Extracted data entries
++++

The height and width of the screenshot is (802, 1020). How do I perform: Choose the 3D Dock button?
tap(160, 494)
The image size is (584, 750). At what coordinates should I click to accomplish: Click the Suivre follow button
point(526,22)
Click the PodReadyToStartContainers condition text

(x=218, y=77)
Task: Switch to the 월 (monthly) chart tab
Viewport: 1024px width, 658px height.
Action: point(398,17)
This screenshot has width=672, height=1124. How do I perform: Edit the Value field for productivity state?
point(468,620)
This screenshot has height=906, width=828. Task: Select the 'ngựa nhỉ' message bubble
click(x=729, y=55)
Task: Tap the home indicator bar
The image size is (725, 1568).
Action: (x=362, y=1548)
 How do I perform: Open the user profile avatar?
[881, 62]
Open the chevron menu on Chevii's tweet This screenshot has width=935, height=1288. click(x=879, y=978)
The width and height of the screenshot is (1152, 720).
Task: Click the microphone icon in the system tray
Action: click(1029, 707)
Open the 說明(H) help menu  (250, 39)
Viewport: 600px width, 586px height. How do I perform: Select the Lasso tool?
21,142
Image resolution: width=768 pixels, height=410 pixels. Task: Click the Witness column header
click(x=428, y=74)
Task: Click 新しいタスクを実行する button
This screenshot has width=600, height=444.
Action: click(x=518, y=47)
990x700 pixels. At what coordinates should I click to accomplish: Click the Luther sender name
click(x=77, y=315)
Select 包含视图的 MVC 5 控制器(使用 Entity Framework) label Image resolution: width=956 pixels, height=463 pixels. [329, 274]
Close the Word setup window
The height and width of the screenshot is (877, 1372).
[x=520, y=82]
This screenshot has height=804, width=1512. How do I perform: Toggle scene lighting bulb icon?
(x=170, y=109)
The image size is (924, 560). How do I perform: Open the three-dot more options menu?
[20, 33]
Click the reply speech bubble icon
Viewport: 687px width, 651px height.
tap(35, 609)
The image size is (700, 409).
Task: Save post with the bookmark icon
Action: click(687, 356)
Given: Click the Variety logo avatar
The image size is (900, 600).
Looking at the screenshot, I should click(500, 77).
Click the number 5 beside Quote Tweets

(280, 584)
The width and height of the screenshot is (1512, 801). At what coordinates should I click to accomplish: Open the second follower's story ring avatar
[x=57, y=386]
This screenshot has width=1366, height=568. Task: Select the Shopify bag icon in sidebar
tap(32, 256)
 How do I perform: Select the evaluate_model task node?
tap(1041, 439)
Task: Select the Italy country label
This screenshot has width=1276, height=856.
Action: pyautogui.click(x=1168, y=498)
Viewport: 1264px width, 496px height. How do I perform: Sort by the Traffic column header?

++++

◆ Problem requirements: Set down each record above without changing a single word.

◆ Output below:
The height and width of the screenshot is (802, 1020). How do I perform: Choose the 3D Dock button?
tap(160, 494)
The image size is (584, 750). At what coordinates should I click to accomplish: Click the Suivre follow button
point(526,22)
Click the PodReadyToStartContainers condition text

(x=218, y=77)
Task: Switch to the 월 (monthly) chart tab
Viewport: 1024px width, 658px height.
Action: point(398,17)
This screenshot has width=672, height=1124. How do I perform: Edit the Value field for productivity state?
point(468,620)
This screenshot has height=906, width=828. Task: Select the 'ngựa nhỉ' message bubble
click(x=729, y=55)
Task: Tap the home indicator bar
The image size is (725, 1568).
Action: (x=362, y=1548)
 How do I perform: Open the user profile avatar?
[881, 62]
Open the chevron menu on Chevii's tweet This screenshot has width=935, height=1288. click(x=879, y=978)
The width and height of the screenshot is (1152, 720).
Task: Click the microphone icon in the system tray
Action: click(1029, 707)
Open the 說明(H) help menu  (250, 39)
Viewport: 600px width, 586px height. How do I perform: Select the Lasso tool?
21,142
Image resolution: width=768 pixels, height=410 pixels. Task: Click the Witness column header
click(x=428, y=74)
Task: Click 新しいタスクを実行する button
This screenshot has width=600, height=444.
Action: click(x=518, y=47)
990x700 pixels. At what coordinates should I click to accomplish: Click the Luther sender name
click(x=77, y=315)
Select 包含视图的 MVC 5 控制器(使用 Entity Framework) label Image resolution: width=956 pixels, height=463 pixels. [329, 274]
Close the Word setup window
The height and width of the screenshot is (877, 1372).
[x=520, y=82]
This screenshot has height=804, width=1512. How do I perform: Toggle scene lighting bulb icon?
(x=170, y=109)
The image size is (924, 560). How do I perform: Open the three-dot more options menu?
[20, 33]
Click the reply speech bubble icon
Viewport: 687px width, 651px height.
tap(35, 609)
The image size is (700, 409).
Task: Save post with the bookmark icon
Action: click(687, 356)
Given: Click the Variety logo avatar
The image size is (900, 600).
Looking at the screenshot, I should click(500, 77).
Click the number 5 beside Quote Tweets

(280, 584)
The width and height of the screenshot is (1512, 801). At what coordinates should I click to accomplish: Open the second follower's story ring avatar
[x=57, y=386]
This screenshot has width=1366, height=568. Task: Select the Shopify bag icon in sidebar
tap(32, 256)
 How do I perform: Select the evaluate_model task node?
tap(1041, 439)
Task: Select the Italy country label
This screenshot has width=1276, height=856.
Action: pyautogui.click(x=1168, y=498)
Viewport: 1264px width, 496px height. How do I perform: Sort by the Traffic column header?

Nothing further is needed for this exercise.